Nine
months after fast food workers in New York City walked off the job on “Black
Friday,” their efforts to change the industry’s pay standards have gone
national. Workers are striking in roughly 50 cities on Thursday in hopes of
converting the trickle of strikes throughout the summer in cities like Seattle,
St. Louis, and Milwaukee into a flood.
In addition to the nine cities that have
already seen strikes this
summer, places like Boston, Denver, Houston, Los Angeles, and Hartford are
joining the fight on Thursday.
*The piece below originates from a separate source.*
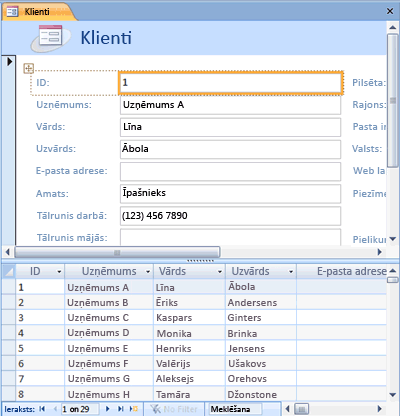
Task: Click the form's horizontal scrollbar thumb
Action: click(117, 252)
Organizers welcomed reports that one restaurant manager in
Hartford plans to
fire anyone who participates in the strike, saying that such illegal
retaliation will only bring immediate high-profile pressure from workers and
their supporters, further raising the profile of the effort to end poverty
wages in food service.
Kyle King, a Burger King
cashier in Boston, told the Boston Globe that he and the thousands of other
workers expected to strike Thursday have to risk being fired if they want to change anything. “I don’t know what I’ll lose
first,” King said, “lose my job or lose my sanity.” Thursday also brings the
fast food strikes to major cities in the south for the first time. Unions are less powerful in the south, and
legal protections for workers tend to be weaker in southern states.
Low-wage workers in the
retail and fast food industries have been walking off the job since last year
to demand a minimum wage of $15 and the right to organize into unions. The fast
food industry’s profits have soared, but those
gains haven’t trickled down to workers. Fast food jobs, like the other low-wage
service sector jobs that have been the primary source of
post-recession job growth, do not currently allow workers to support
themselves financially. McDonald’s recommends that its employees find a second job and go without heat or air conditioning in order to survive on the
chain’s typical wages.
As the strikes have spread,
the drumbeat to raise the minimum wage has grown louder. One congressional proposal would raise the
federal minimum wage to $10 an hour, which would barely catch up to the buying
power the minimum wage had in 1968.
Fast food operations in other countries and a handful of chains in the U.S. that are committed to paying livable wages have shown that
companies can still make healthy profits while paying substantially higher
wages.
UPDATE
According to a press release from organizers, Thursday’s strike
has exceeded expectations with workers in 58 cities are participating. From the
release: “Workers went on the pre-Labor Day strike in Alameda, CA; Atlanta;
Aurora, CO; Austin, TX; Ballwin, MO; Belleville, Ill; Berkeley, CA;
Bloomington, Ill; Boston; Charlotte; Chicago; Columbia, MO; Dallas; Denver;
Detroit; Durham; East St. Louis, Ill; Flint; Fremont, CA; Greensboro; Gretna,
LA; Hartford; Hayward, CA; Houston; Indianapolis; Kansas City, MO; Lansing; Las
Vegas; Los Angeles; Madison, WI; Manchester, CT; Memphis; Milwaukee; Missoula,
MT; Newark, CA; New Orleans; New York; Northglenn, CO; North Las Vegas;
Oakland; Richmond, CA; Peoria; Phoenix; Pontiac, MI; Raleigh; Richmond, CA; San
Diego; San Leandro, CA; San Lorenzo, CA.; Seattle; Springfield, Ill; St. Louis;
Tacoma, WA; Tampa; Topeka, KS; Wausau, WI; West Haven, CT; and Wilmington, DE.”